Supplied material:
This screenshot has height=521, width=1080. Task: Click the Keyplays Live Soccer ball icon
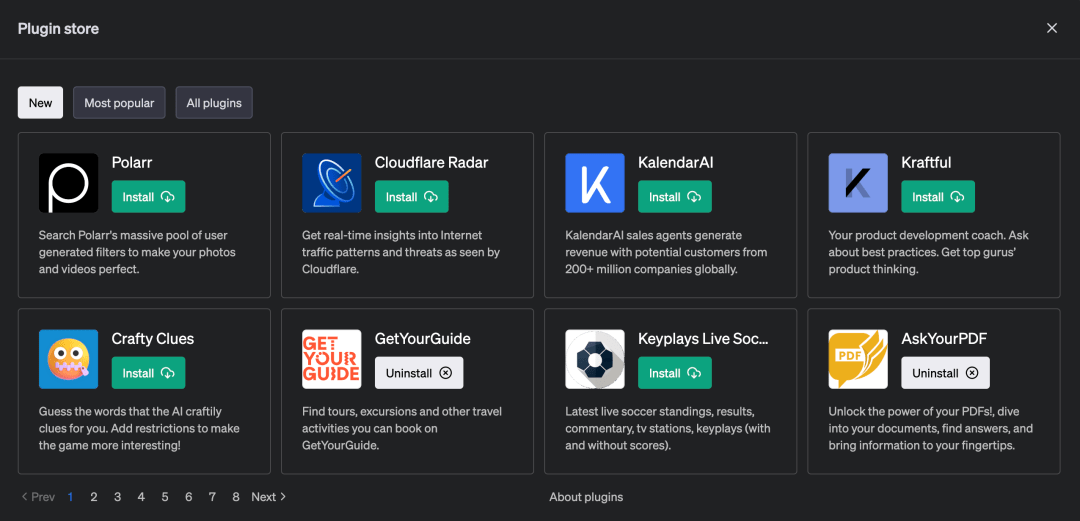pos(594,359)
---
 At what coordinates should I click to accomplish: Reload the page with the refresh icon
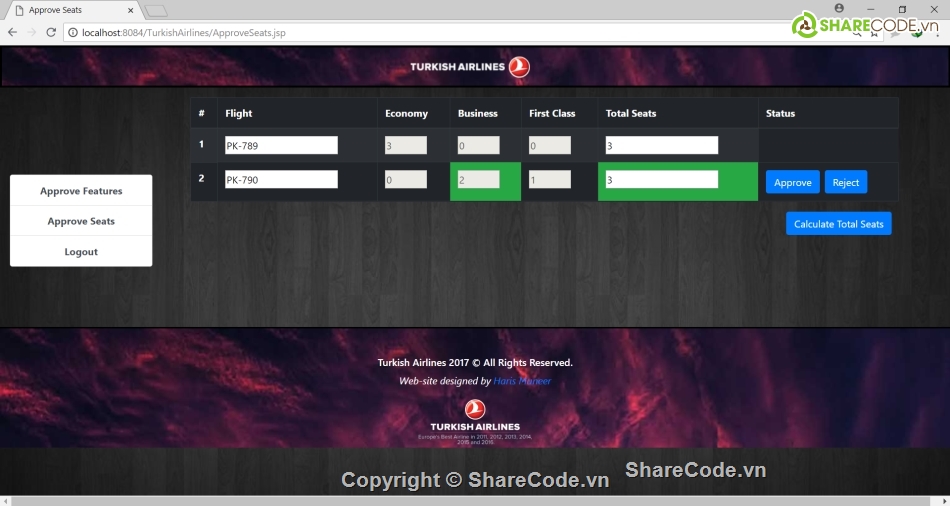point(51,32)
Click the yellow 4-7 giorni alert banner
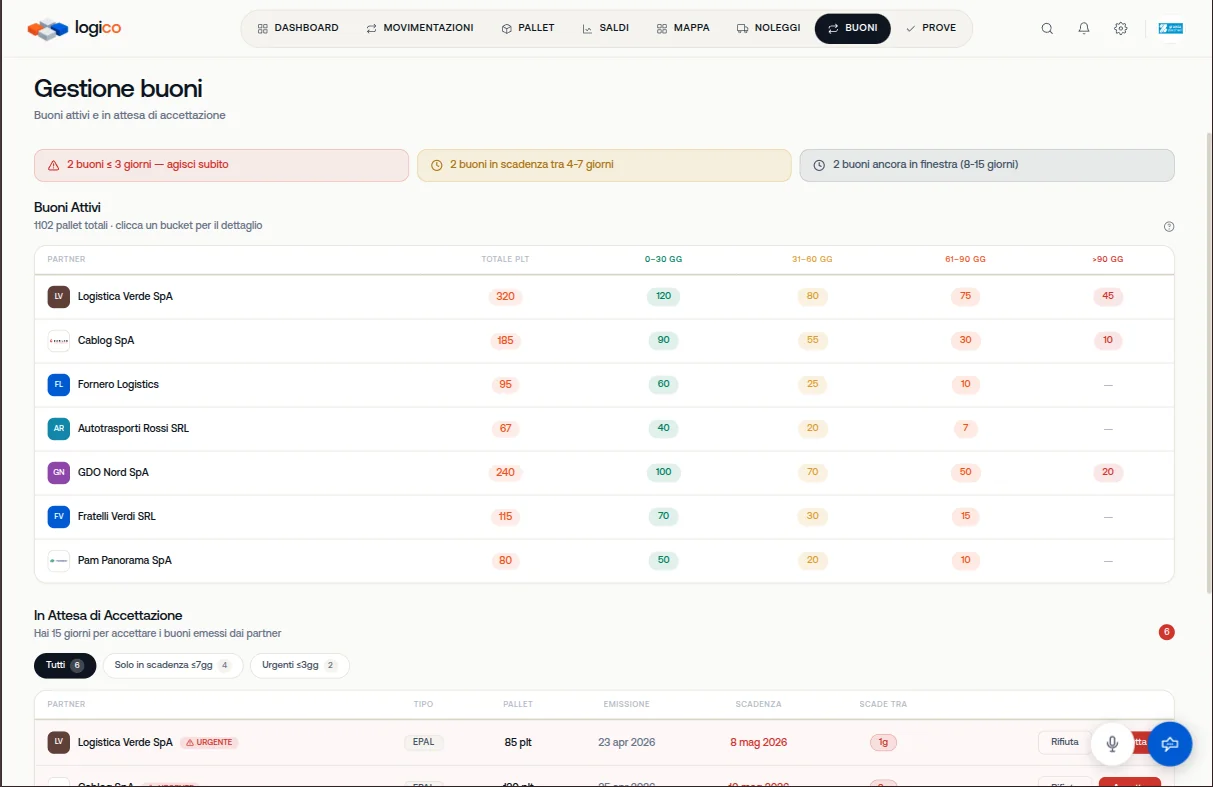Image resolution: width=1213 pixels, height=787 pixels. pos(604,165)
---
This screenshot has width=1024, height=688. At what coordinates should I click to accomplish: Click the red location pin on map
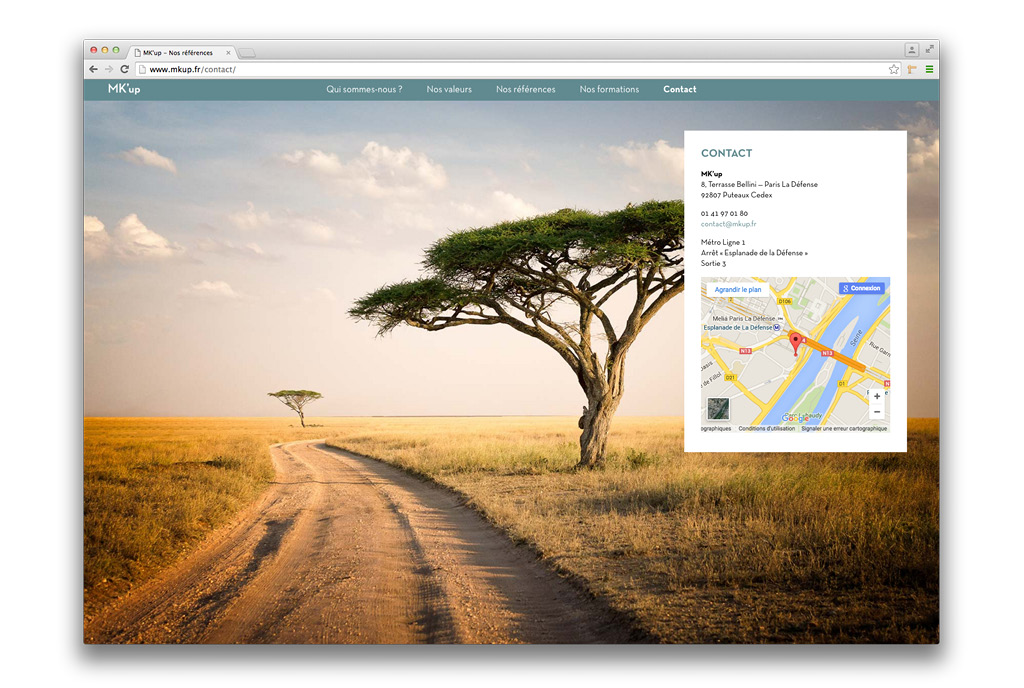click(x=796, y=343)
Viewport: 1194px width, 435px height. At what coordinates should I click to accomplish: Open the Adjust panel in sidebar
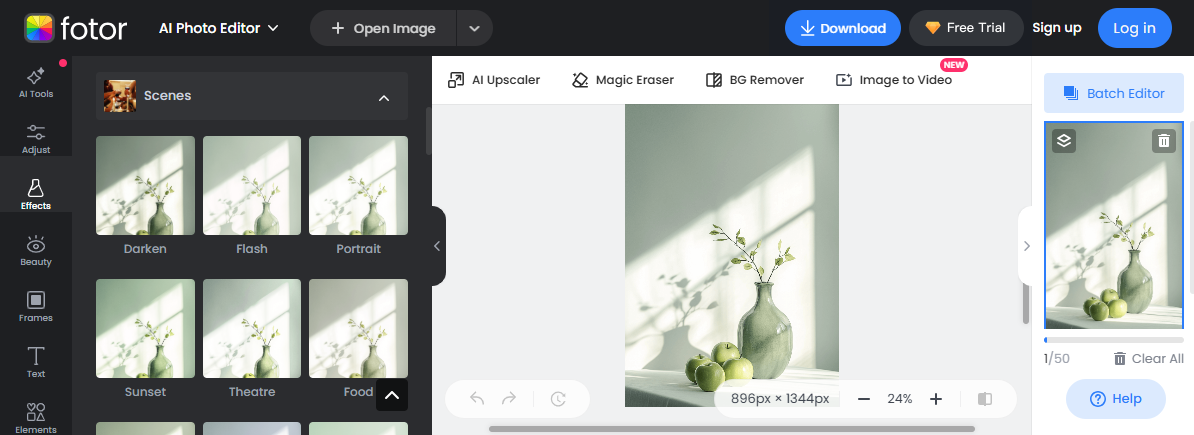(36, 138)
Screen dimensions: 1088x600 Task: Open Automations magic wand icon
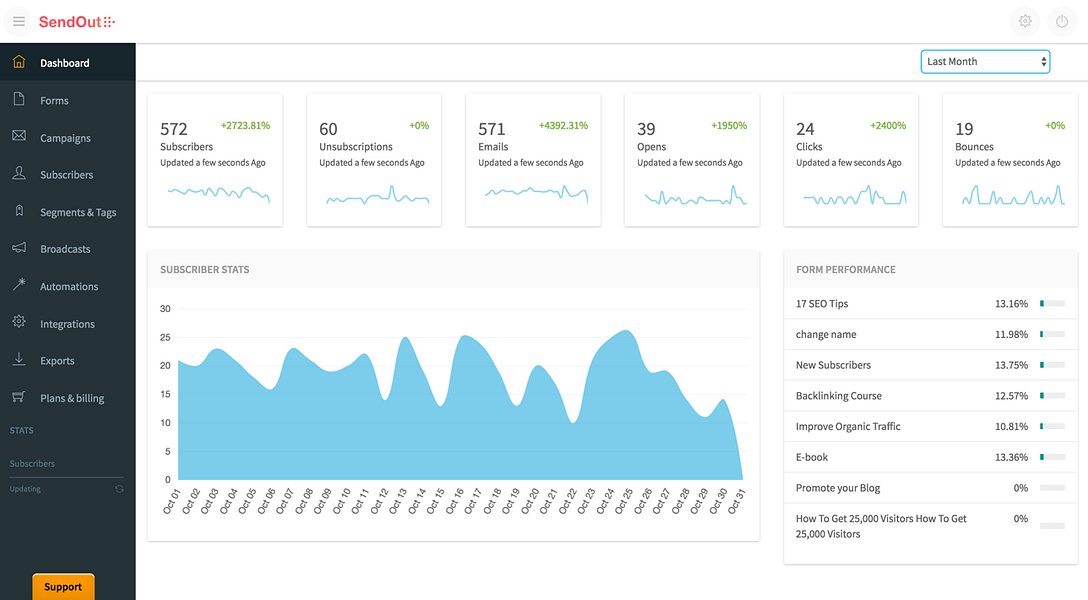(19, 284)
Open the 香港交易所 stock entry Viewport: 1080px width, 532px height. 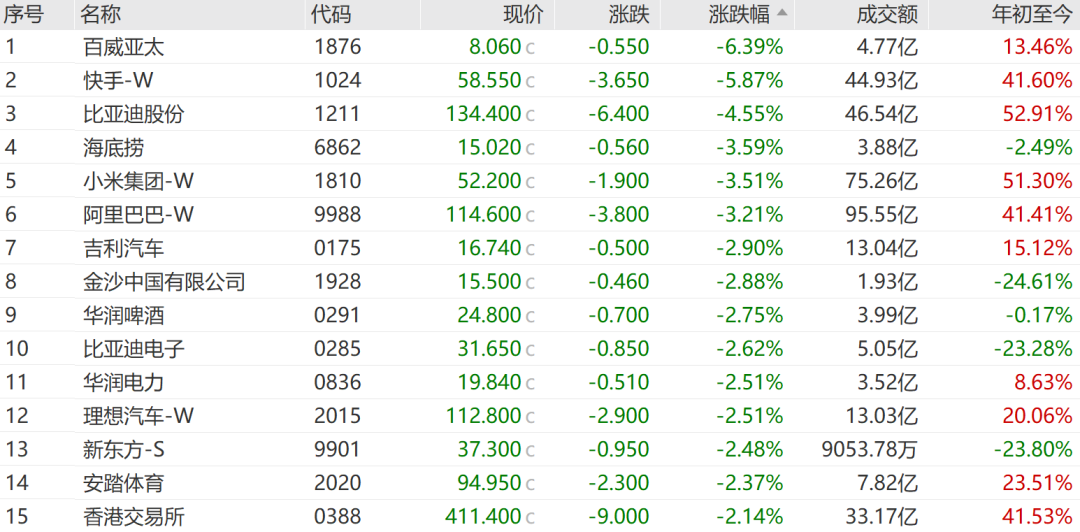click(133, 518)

Problem details: Rewrite the rows from the line with "This screenshot has height=521, width=1080." up to and including the line with "pos(594,359)", renaming "Soccer ball" to "football" and keeping everything else the same. Leave the pictures out of your answer.

Response to this exercise:
This screenshot has height=521, width=1080. Task: Click the Keyplays Live football icon
pos(594,359)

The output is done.